J'ai finalement assisté à la fin de la messe sur un banc de bois, à l'ombre de grands arbres, bien au centre. À un moment, la foule se met à grouiller, tout le monde s'agenouille. Moi incluant. Une prière en bosniaque est récitée, en chœur. L'énergie est bien réelle. Et puis la messe se termine sur une très belle chanson chrétienne. C'est mon moment pour visiter l'église. Les chants se poursuivent à l'intérieur. J'ai pris place et j'ai été envahie d'une très grande émotion. C'est vraiment spécial tout ce que je vis depuis que je suis arrivée dans cette ville. Je suis tellement reconnaissante d'être en Bosnie-Herzégovine et d'avoir pu venir à Međugorje. J'étais dans mon banc d'église avec des grosses larmes, sans gêne, et j'écoutais les belles chansons. Les gens se succédaient et se mettaient à genou devant une statue de la Vierge. J'avais vraiment le cœur très gros, immense même. J'ai tellement pensé à papa. J'avais vraiment envie de lui envoyer tout ce que je voyais, là où il peut bien être. J'en ai emmagasiné, de cette puissance sacrée. À l'extérieur, le soleil commençait à se coucher, et la lumière était jaune douce. J'ai marché sur le parvis de l'église, je me suis assise sur le sol. Je devais avoir l'air full croyante avec mes yeux rougis tournés vers le clocher et la lumière juste derrière. Que c'était beau cette chanson. On n'entend pas souvent une chanson religieuse aussi fort, qui s'impose comme ça, au milieu de la ville, à qui se trouve dans son rayon de près ou de loin.

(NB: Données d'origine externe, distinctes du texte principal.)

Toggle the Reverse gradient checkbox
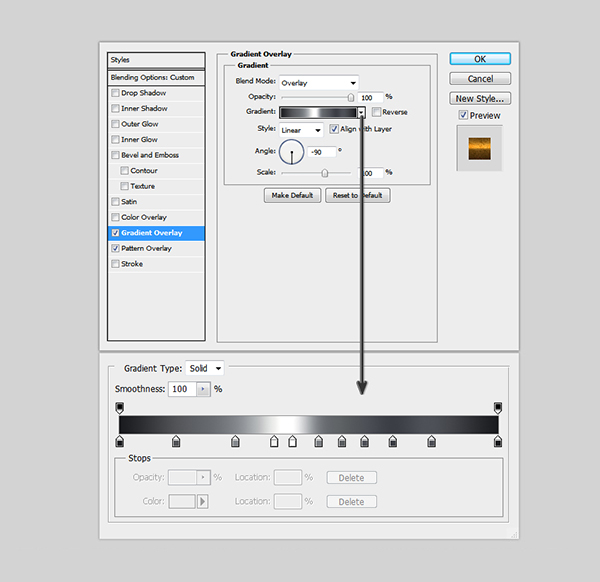 click(376, 112)
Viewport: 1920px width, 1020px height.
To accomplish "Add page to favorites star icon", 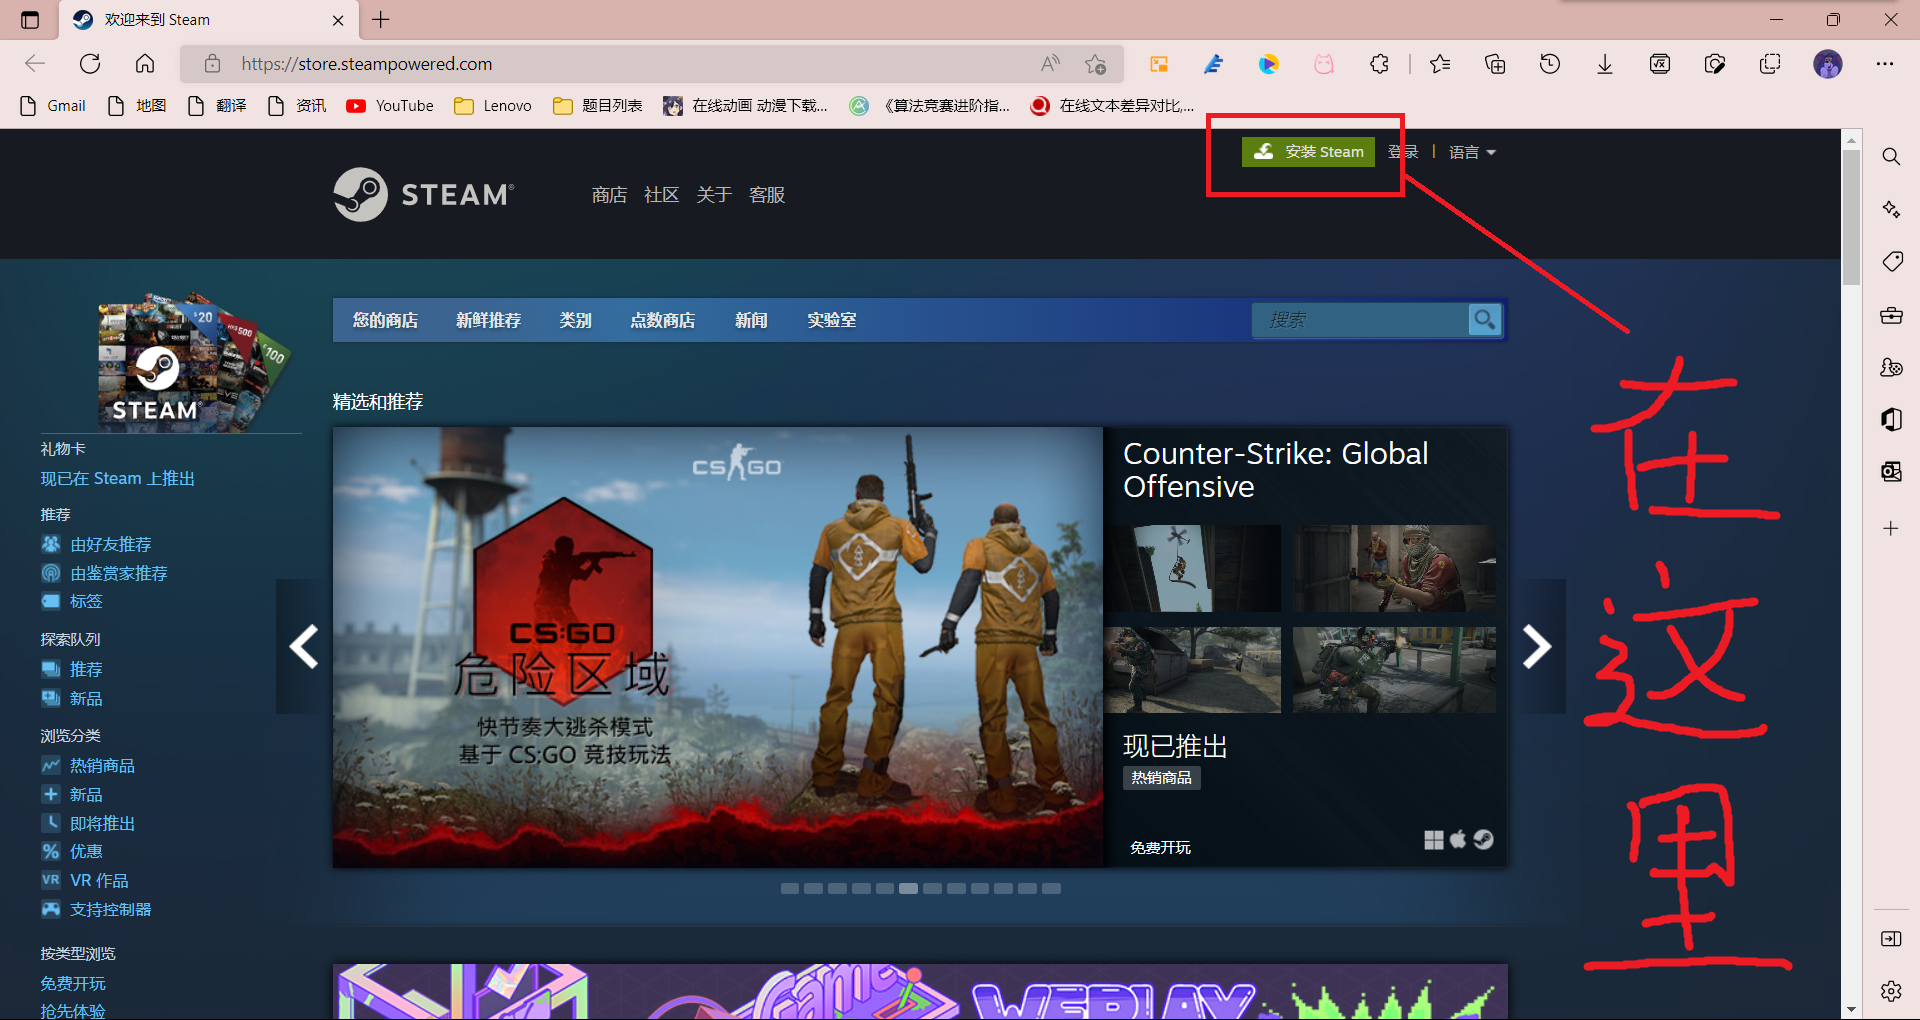I will 1095,64.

Je vais devoir rentrer bientôt pour mon bus de 8h (ou 8h30, nul ne sait, pas même Globtour eux-mêmes). Je refais le chemin inverse et je vois mon bus au loin. Il est déjà au kiosque. J'ai peur de le manquer. Je cours un peu, car une autre fille cours aussi en avant. J'ai acheté mon billet de papier carbone (again) et je suis entrée dans le bus. Le chemin de retour se fait à moitié dans la noirceur. Je me souviens que j'avais les yeux pleins d'eau, donc je ne voyais pas les chiffres en rouge sur le cadran numérique en haut du chauffeur. Je devais avoir une date ce soir, mais le gars insistait pour partir en voiture fumer du weed dans les montagnes de l'Herzégovine. J'le sentais pas. Non merci. Je suis arrivée à Mostar, et je vais aller raconter tout ça à Veljko, c'tun meilleur plan. Après tout, c'est lui qui m'a permis de venir ici. Et comme tous les soirs, il était là, avec sa cigarette, pour me partager sa journée et m'écouter raconter la mienne. Je vais m'en souvenir longtemps.

Le kiosque de Globtour, où il y a une vraie personne pour vendre des billets carbone.